“孫宿り”プロジェクト始動 テレワークで甦る信濃の温泉宿と人口減少集落の奇跡

古民家風の旅館で高齢者と若い家族が一緒に食事や交流を楽しむ様子。 人口減少社会
世代を超えた人々が集い、温かい時間を過ごす「孫宿り」プロジェクトの一場面です。

かつて賑わいを見せた信濃地方の「湯ノ坂町」が、人口減少と高齢化により旅館の灯が消えかけていた。しかし最近、その町に小さな奇跡が起きている。きっかけは、都会で暮らす会社員・望月慎一(36)の祖母、望月春乃(80)が始めた「孫宿り」プロジェクトだった。

「孫宿り」は、町内に点在する古民家や未利用の温泉宿を活用し、都市部で働く孫世代・子世代がオンラインで本業を続けながら、祖父母世代と“同居”スタイルの期間限定ワーケーションを体験するプロジェクト。
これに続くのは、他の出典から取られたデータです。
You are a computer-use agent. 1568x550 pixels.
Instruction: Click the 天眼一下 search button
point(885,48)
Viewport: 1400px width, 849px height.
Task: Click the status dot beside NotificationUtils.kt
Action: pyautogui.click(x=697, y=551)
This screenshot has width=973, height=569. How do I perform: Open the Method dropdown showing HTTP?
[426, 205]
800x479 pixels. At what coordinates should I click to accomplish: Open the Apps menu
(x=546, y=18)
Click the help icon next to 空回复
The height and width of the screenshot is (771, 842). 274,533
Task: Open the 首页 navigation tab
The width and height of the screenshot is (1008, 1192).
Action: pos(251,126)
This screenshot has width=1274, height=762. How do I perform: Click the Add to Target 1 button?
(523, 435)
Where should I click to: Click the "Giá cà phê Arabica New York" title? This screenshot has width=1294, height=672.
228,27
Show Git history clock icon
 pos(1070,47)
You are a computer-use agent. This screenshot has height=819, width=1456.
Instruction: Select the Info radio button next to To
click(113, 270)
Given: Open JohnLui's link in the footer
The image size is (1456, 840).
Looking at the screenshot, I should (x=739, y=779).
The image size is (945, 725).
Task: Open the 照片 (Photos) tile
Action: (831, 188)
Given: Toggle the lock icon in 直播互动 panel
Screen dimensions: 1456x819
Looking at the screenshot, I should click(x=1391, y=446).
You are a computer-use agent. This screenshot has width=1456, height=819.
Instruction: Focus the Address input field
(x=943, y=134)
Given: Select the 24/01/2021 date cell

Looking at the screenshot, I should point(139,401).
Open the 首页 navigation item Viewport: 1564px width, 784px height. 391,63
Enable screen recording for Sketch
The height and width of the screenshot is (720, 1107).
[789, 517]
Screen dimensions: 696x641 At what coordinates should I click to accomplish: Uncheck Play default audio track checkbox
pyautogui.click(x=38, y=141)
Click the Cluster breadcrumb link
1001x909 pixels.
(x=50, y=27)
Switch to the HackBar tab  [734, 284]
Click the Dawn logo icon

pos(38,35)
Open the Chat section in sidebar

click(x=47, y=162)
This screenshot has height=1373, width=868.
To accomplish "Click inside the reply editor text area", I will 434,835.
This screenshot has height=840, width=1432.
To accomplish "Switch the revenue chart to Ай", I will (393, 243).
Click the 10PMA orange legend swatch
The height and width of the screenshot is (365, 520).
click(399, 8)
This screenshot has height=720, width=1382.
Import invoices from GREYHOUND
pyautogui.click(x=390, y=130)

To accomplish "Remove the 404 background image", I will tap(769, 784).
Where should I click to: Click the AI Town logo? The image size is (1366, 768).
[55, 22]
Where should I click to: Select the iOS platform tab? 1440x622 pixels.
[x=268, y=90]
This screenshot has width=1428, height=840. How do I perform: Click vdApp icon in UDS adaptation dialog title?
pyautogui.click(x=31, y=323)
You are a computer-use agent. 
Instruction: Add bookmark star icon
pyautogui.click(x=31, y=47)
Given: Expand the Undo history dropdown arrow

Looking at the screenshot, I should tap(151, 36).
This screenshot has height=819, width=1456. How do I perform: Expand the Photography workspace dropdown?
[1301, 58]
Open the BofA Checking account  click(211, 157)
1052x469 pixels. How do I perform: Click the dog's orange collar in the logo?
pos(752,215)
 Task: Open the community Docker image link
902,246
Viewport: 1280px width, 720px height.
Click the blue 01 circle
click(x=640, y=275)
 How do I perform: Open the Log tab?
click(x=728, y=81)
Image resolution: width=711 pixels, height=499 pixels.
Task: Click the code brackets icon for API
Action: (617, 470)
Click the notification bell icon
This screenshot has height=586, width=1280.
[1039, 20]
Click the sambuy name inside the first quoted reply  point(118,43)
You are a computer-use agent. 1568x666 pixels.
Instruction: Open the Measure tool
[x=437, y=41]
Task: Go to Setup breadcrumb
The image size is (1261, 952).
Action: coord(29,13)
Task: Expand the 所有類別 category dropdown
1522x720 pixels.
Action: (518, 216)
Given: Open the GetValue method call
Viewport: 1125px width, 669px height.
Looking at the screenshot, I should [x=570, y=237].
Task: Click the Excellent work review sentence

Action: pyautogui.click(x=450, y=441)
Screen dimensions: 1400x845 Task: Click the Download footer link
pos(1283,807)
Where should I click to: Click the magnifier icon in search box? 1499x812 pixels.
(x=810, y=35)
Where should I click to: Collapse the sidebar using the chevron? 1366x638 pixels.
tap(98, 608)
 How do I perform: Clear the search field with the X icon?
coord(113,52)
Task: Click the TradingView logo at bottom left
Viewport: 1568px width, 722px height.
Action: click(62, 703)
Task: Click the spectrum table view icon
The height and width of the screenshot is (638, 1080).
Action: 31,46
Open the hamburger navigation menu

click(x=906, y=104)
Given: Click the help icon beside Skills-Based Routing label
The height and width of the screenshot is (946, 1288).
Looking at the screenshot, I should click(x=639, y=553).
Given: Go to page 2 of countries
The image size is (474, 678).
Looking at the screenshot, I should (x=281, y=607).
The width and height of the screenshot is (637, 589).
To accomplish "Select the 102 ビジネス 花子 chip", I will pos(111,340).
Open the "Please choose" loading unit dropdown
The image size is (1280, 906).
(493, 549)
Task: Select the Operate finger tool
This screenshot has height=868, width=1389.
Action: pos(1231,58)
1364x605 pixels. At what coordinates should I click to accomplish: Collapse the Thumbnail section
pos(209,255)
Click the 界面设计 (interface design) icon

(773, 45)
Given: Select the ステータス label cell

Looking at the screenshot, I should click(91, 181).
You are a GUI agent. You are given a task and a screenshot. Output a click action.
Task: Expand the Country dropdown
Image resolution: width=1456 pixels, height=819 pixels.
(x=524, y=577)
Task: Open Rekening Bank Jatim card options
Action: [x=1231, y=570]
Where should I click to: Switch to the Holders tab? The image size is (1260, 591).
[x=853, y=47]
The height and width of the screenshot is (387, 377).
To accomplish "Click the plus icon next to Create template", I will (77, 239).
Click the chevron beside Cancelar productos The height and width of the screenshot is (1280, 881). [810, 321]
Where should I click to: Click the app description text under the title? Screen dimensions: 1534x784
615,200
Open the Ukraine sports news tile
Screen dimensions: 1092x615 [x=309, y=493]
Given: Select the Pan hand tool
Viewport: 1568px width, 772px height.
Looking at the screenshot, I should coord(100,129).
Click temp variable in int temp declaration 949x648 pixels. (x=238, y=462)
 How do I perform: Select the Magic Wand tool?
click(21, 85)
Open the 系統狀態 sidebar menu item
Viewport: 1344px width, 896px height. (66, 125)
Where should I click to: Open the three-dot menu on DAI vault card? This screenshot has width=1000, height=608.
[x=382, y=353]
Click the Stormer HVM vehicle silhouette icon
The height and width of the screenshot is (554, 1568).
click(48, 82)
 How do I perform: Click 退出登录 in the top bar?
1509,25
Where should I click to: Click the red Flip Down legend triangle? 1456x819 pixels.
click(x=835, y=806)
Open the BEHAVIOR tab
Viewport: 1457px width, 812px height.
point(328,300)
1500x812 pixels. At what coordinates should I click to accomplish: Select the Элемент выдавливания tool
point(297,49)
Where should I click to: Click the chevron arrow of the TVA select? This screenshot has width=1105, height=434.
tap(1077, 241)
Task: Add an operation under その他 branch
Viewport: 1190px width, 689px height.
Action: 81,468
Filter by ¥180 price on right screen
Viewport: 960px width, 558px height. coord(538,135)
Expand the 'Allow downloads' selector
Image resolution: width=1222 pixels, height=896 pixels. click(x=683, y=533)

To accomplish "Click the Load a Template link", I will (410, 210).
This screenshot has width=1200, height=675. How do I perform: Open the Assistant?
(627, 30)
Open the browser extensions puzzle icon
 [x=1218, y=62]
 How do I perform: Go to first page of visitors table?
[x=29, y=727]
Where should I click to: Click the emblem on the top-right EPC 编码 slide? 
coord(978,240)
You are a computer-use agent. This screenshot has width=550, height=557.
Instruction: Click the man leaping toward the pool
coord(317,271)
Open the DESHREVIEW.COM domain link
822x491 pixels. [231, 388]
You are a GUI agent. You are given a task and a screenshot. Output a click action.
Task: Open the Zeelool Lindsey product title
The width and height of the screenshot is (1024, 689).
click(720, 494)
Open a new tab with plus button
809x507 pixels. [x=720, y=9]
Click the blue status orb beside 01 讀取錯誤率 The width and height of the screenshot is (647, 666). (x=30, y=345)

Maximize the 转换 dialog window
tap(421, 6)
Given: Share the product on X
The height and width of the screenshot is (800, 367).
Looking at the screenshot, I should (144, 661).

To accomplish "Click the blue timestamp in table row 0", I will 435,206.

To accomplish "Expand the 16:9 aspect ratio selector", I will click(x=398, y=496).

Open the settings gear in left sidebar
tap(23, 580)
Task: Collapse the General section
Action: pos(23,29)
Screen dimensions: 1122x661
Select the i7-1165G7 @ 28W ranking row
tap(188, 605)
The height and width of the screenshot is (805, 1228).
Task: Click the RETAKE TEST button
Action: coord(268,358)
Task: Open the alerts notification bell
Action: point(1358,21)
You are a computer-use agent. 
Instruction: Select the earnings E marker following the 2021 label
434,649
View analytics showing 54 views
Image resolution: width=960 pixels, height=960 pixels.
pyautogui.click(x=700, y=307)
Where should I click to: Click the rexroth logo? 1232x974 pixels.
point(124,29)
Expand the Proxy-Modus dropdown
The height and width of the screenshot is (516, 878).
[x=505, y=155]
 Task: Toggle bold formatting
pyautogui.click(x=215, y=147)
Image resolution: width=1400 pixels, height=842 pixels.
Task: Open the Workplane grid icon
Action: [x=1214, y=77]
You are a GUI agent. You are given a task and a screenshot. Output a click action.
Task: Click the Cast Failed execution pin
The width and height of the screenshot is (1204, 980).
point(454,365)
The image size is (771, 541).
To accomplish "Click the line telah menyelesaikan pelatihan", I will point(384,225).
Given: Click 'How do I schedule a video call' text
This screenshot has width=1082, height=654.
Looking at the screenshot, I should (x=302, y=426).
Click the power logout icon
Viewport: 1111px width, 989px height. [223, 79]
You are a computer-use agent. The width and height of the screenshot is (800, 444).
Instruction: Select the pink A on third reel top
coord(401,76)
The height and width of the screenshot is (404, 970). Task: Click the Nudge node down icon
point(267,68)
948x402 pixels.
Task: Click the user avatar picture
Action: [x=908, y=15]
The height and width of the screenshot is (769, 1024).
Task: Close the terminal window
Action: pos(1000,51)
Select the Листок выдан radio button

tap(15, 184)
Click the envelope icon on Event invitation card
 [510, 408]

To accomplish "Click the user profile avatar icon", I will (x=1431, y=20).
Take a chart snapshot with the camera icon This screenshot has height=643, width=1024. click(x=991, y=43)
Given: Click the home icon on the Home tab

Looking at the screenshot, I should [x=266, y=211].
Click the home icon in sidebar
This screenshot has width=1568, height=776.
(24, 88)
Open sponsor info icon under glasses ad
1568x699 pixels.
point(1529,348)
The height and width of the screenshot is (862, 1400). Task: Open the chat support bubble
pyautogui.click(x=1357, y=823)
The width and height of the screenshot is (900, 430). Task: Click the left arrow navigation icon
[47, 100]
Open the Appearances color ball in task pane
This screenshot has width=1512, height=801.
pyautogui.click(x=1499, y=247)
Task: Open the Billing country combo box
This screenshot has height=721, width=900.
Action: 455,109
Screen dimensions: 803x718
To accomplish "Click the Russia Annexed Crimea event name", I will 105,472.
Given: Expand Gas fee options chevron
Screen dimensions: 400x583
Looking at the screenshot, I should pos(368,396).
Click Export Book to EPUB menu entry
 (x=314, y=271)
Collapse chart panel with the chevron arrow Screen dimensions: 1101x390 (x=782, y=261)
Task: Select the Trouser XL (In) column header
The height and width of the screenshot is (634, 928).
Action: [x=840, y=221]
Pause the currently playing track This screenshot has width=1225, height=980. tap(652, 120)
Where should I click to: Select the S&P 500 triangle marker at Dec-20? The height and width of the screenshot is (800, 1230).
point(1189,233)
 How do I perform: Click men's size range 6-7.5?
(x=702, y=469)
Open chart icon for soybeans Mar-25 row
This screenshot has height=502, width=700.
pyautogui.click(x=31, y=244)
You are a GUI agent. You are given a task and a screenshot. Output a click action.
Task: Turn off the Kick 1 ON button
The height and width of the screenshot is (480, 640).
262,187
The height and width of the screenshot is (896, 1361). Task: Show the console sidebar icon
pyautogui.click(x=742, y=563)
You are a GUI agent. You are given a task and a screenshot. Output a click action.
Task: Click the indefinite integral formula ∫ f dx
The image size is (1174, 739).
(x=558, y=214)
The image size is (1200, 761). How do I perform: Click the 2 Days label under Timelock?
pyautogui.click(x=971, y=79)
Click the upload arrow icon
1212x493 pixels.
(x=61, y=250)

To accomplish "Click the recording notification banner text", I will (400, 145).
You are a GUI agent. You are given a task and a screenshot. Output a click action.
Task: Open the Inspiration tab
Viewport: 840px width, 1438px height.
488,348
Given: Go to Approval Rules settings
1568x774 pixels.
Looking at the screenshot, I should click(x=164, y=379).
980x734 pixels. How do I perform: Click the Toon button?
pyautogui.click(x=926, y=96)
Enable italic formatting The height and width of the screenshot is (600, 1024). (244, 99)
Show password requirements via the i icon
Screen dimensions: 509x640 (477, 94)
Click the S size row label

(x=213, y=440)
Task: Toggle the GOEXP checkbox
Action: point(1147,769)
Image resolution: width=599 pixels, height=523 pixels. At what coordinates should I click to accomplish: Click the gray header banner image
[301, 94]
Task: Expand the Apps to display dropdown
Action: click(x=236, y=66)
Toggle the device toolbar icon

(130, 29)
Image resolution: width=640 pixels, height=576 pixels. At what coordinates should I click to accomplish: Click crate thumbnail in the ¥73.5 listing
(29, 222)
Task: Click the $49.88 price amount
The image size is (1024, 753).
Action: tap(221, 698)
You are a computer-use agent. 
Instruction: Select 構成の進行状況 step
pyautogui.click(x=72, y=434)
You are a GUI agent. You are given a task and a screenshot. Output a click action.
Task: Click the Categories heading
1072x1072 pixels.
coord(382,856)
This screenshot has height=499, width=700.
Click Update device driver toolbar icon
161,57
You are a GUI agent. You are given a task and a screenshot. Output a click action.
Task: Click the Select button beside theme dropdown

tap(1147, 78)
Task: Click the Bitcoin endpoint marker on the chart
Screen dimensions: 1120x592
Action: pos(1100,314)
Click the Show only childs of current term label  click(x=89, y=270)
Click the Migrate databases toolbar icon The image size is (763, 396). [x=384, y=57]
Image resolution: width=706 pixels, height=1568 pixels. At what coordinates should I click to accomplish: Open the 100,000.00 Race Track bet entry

春乃さんは自身の旅館跡を「テレワーク対応の祖母宿」として改装し、SNSで呼びかけたことで予想以上の反響が寄せられた。

「春に初めて集まったのは、関西や関東の30〜40代の孫世代12名と、その家族たち。春乃さんたち地元のお年寄りが“おばあちゃん食堂”で地元野菜のランチをふるまったり、子どもたちが畑や川で遊んだり…久しぶりに家の中が笑い声であふれました」と、春乃さんの孫・慎一さん。リモート会議中に縁側から猫が侵入してくるハプニングも人気に火をつけ、各宿に「孫予約」が殺到。町の小学校跡地でも、普段使われていない工作室や音楽室をコワーキングスペースに整備し、誰もが快適に本業と田舎暮らしを両立できるようになった。

孫世代は都会での忙しい日々の合間に、地元伝統の味や人情に触れ、世代や関係性の“壁”を超えたふれあいが生まれている。IT企業勤務の名取結衣さん(29)は「普段顔を合わせづらい祖父母とも、日中は仕事に集中し、夕食後に一緒に温泉に入る…心がぽかぽかになります」とにっこり。初めは町外者を受け入れることに戸惑いもあったという地元の杉山一郎さん(74)は、「今ではこの変化がうれしくて。子や孫の世代と同じ屋根の下で過ごす時間が、何よりの宝物です」と話す。

首都大学の希志本教授(地域共生学)は「地方移住やUターンは従来“生活基盤を移す”難しさがあったが、孫宿りのような“ちょい住み×テレワーク”なら、人口減少社会でも都市と地方の絆がゆるやかに生まれる。全国の高齢化集落にも希望になる」と評価する。町役場も、今後は副業兼業の促進や地元農産品オンライン直売、遠隔介護支援なども連動させていく計画だ。

SNSでは「#孫宿り」「#祖母宿ワーケーション」といったタグで、訪れた人々が“田舎の家族時間”や絶景テレワーク風景を次々とアップ。「自分の町でもやりたい」「祖父母に会いたくなった」といった声も広がっている。かつて消滅寸前と危惧された小さな温泉町――そこに今、世代や場所を超えて、人と町とが新たな縁を紡いでいる。

コメント

  1. 素敵な取り組みですね!うちも小学生の子が2人いるので、自然の中でのびのびと遊ばせてあげたいなと思いました。おばあちゃん食堂のご飯も絶対おいしいだろうな…こういう場所が増えてくれたらいいなぁ。

  2. わしも湯ノ坂町の隣の集落で暮らしとる者です。最近若い人や家族連れが歩きよるのを見て、ほんとに町が息を吹き返したなぁと感じてます。昔みたいな活気が戻ったようで、心からうれしいです。

  3. 大学の課題で地方活性化を調べていたので、まさに理想の事例です!祖父母の家には年に一回行けるかどうかなので、普段の生活の中でつながりを持てるって最高だな~。卒業したら自分も行きたいです!

  4. 猫がリモート会議に乱入って…癒されすぎる(笑)!都会の狭い部屋でパソコンとにらめっこの日常だったから、こんな温かい人たちとふれあいながら仕事できるの、ちょっとうらやましくなっちゃいました。

  5. ふるさとが元気になる話は読んでてほっとします。こういうプロジェクト、全国に広まったらきっと色々な町が笑顔になれそうですね。僕の田舎でも孫宿り、誰か始めてくれないかなあ。